Ed è anche figlio legittimo della rigorosa selezione da parte delle classi dirigenti dei propri portavoce nel mondo delle arti e dell’espressione non tanto in rapporto a valori assoluti bensì relativamente alla propria organicità ad un fine più di proselitismo che di indagine mentale. Per questo assistiamo ancora, con rinnovata scientificità, alla esaltazione anche di brave persone ma il cui profilo è davvero troppo debole per ricreare un clima di vigore culturale. Una mediocrità analitica che risponde alla necessità del terminologicamente corretto e che rema inevitabilmente, anche all’insaputa o contro la volontà di specifici suoi attori, verso la conservazione inevitabile dello status quo. In sostanza, il potere seleziona chi in qualche modo (più o o meno evidente) lo celebra (anche semplicemente nelle forme dell’adeguamento alle vulgate o al pensiero mainstream) dandolo in pasto al sistema plaudente e abbandona al proprio destino (non più schiacciandolo con la censura ma più sottilmente isolandolo silenziosamente nella pur rumorosa “democrazia social”) chi azzarda benché minime osservazioni interne. Il rischio omologante, contrario alla disputa e dunque ad una sintesi delle diverse opinioni, è facilmente immaginabile.

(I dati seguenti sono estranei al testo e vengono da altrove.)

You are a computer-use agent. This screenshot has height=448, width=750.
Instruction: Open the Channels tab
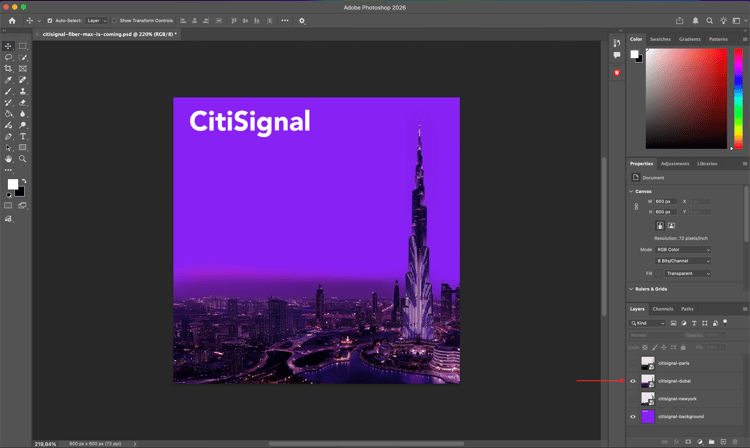(663, 309)
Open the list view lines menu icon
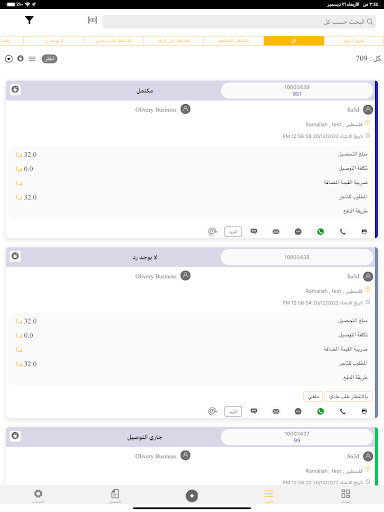 click(x=32, y=59)
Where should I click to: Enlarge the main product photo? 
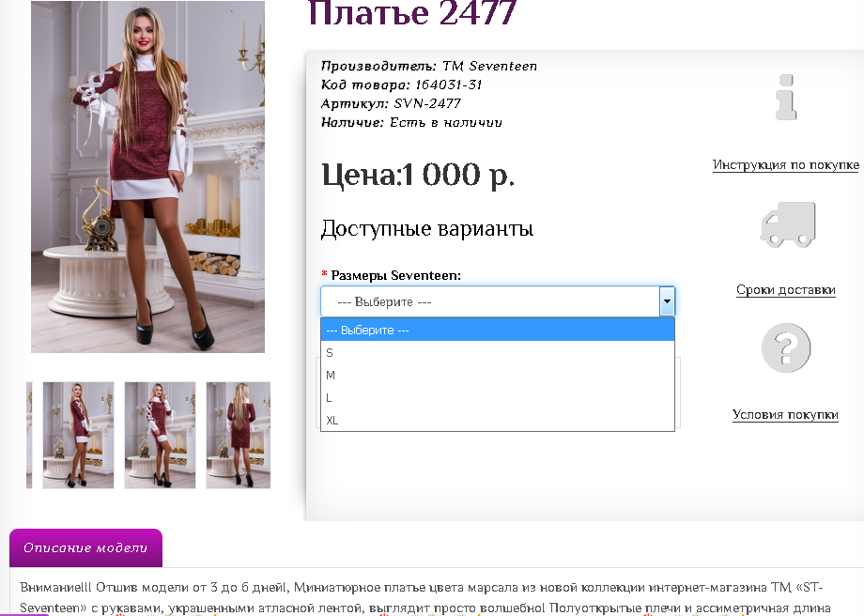pos(147,177)
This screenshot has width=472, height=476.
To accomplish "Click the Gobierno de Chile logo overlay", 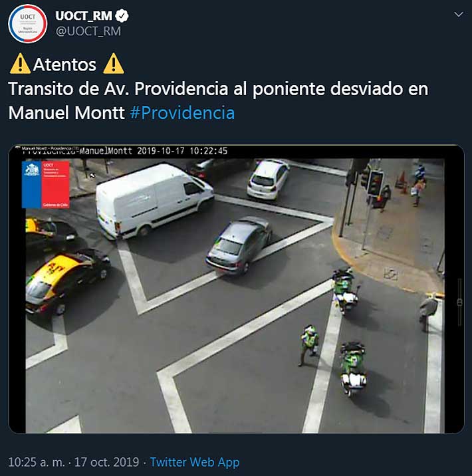I will pos(45,185).
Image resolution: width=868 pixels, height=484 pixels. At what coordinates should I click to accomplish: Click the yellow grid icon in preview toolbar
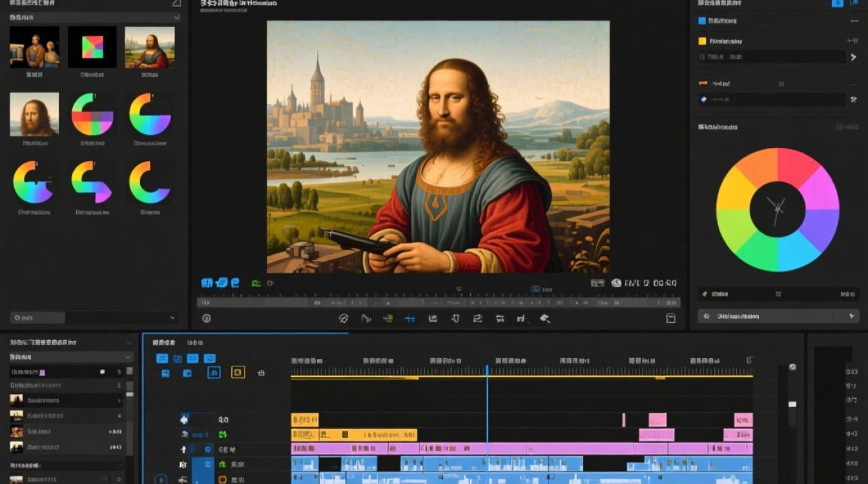click(x=388, y=318)
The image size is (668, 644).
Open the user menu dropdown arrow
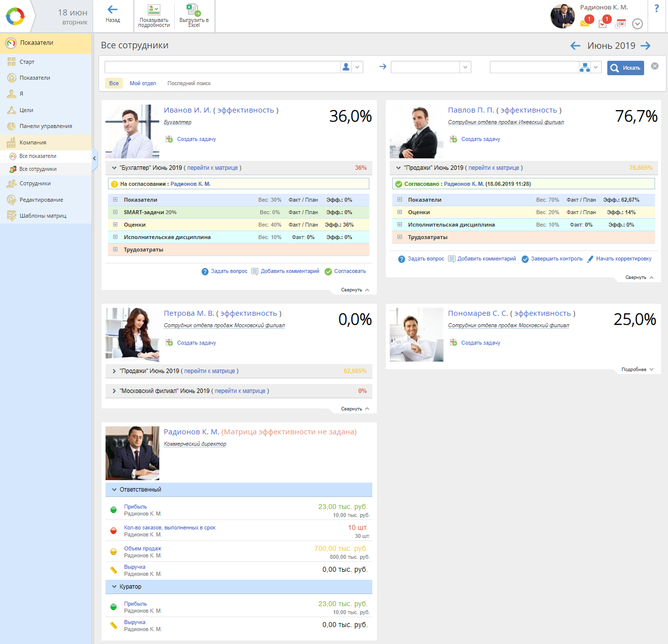pos(637,24)
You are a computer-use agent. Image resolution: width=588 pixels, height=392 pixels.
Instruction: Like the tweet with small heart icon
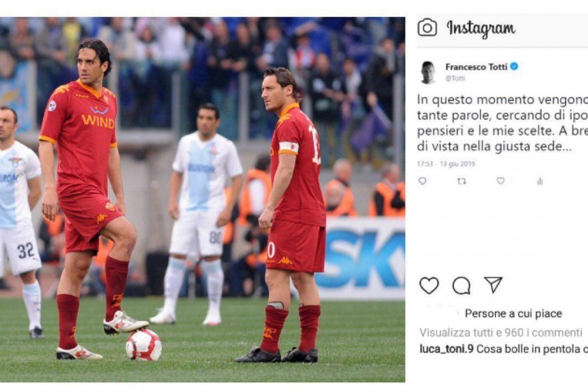click(x=500, y=181)
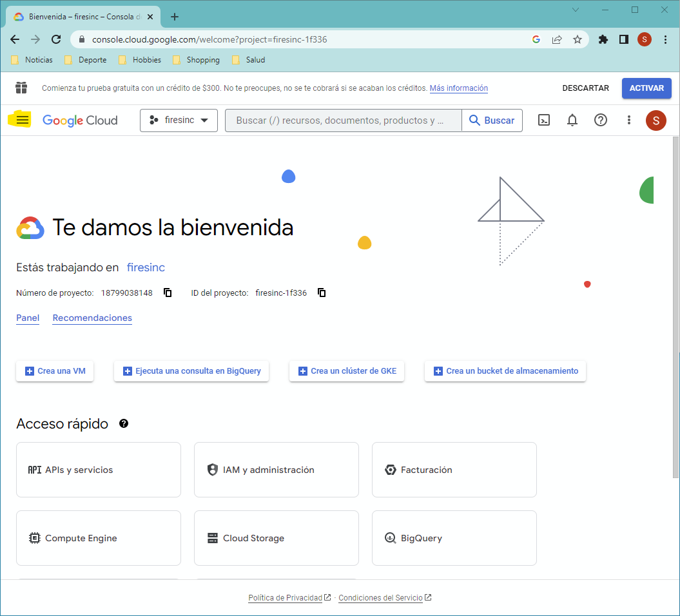This screenshot has width=680, height=616.
Task: Select Crea una VM button
Action: (x=55, y=371)
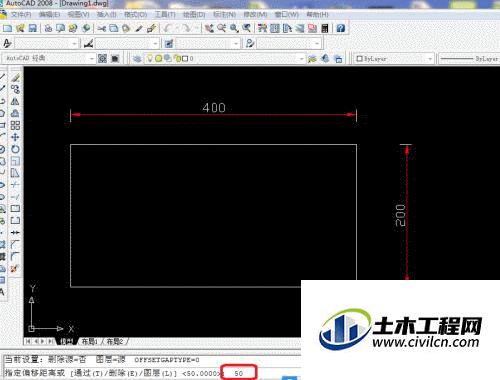Open the Help question mark icon
This screenshot has width=500, height=380.
click(341, 28)
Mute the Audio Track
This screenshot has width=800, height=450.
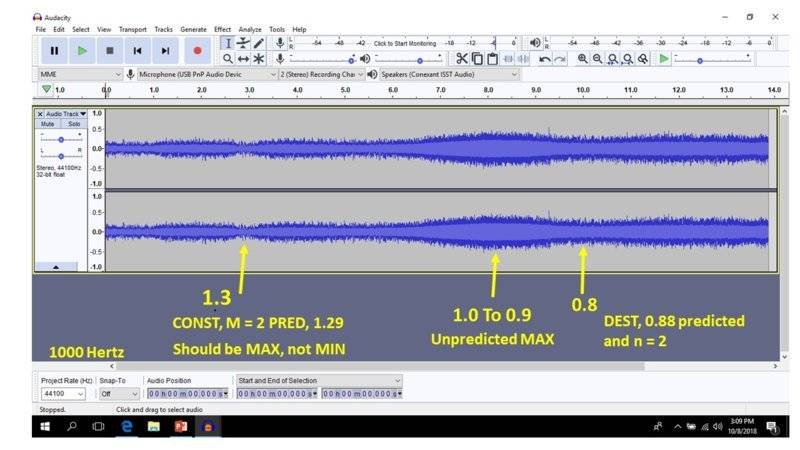48,124
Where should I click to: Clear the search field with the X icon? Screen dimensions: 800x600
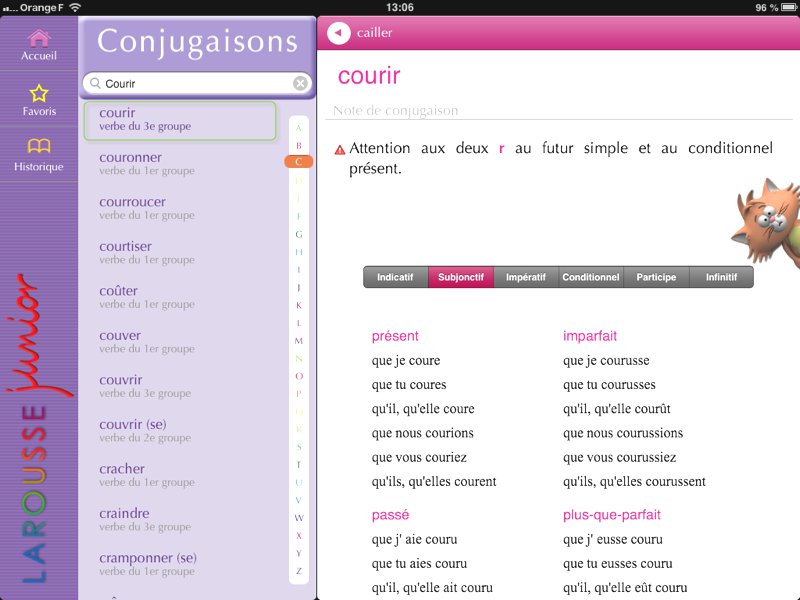click(x=300, y=84)
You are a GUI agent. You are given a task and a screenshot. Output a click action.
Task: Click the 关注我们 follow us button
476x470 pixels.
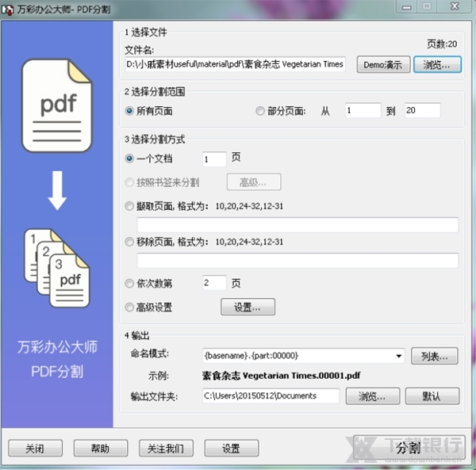pos(165,449)
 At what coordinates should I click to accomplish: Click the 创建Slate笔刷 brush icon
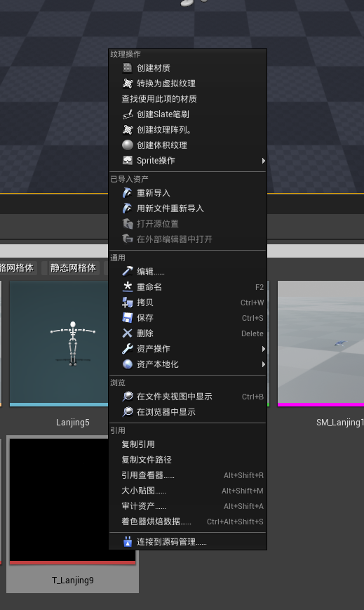[127, 114]
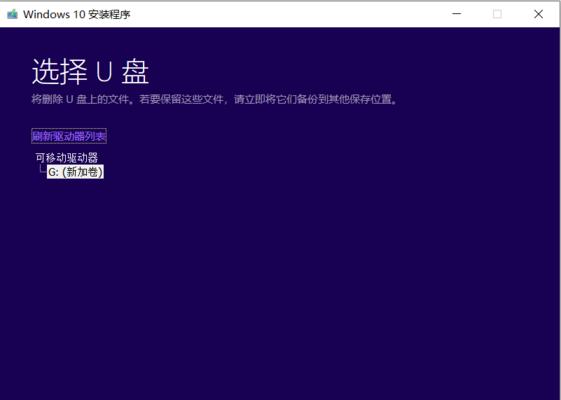Click the dash minimize icon in title bar
The height and width of the screenshot is (400, 561).
click(x=457, y=14)
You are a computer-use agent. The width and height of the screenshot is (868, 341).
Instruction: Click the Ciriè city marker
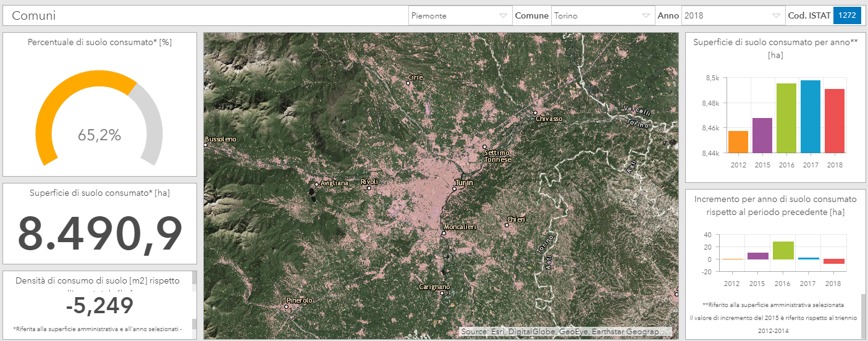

Già, la dialettica che non parta da posizioni preconcette, questa sconosciuta ai tempi del luogocomunismo 2.0. La progressiva scomparsa di un dibattito degno di questo nome va di pari passo alla trasposizione sui social pressoché totale della maggior parte dei propri pensieri e delle proprie convinzioni. Nella contemporanea comparazione di qualsiasi posizione e qualsivoglia idea. Non è lo strumento che equipara al ribasso il confronto concettuale ma l’uso che se ne fa. Proviamo a farci caso; indipendentemente dal valore esibito dallo scritto o dall’immagine sulla piattaforma usata, condividiamo e mostriamo compiacimento emoticon solo all’interno della cerchia di appartenenza (perlopiù transitoria) o verso l’individuo che sottosta’ rigorosamente ai meccanismi autoreferenziali del mezzo. Un atteggiamento che farebbe drizzare le antenne dell’interesse agli studiosi dei comportamenti settari. Quasi una nuova declinazione antropologica per la quale si dà ormai importanza maggiore alla propria immagine da ambiente virtuale dove non sono ammesse nemmeno battute di spirito (ree di turbare il disequilibrio dei social-media) rispetto a quella della vita reale (ove, vivaddio, qualche arguzia resta tollerata).
Ma di questo argomento ci occuperemo magari in un successivo, specifico scritto che potremmo intitolare “A-social network in facebookrazia”. Sperando che suoni come invito alla lettura e non come minaccia.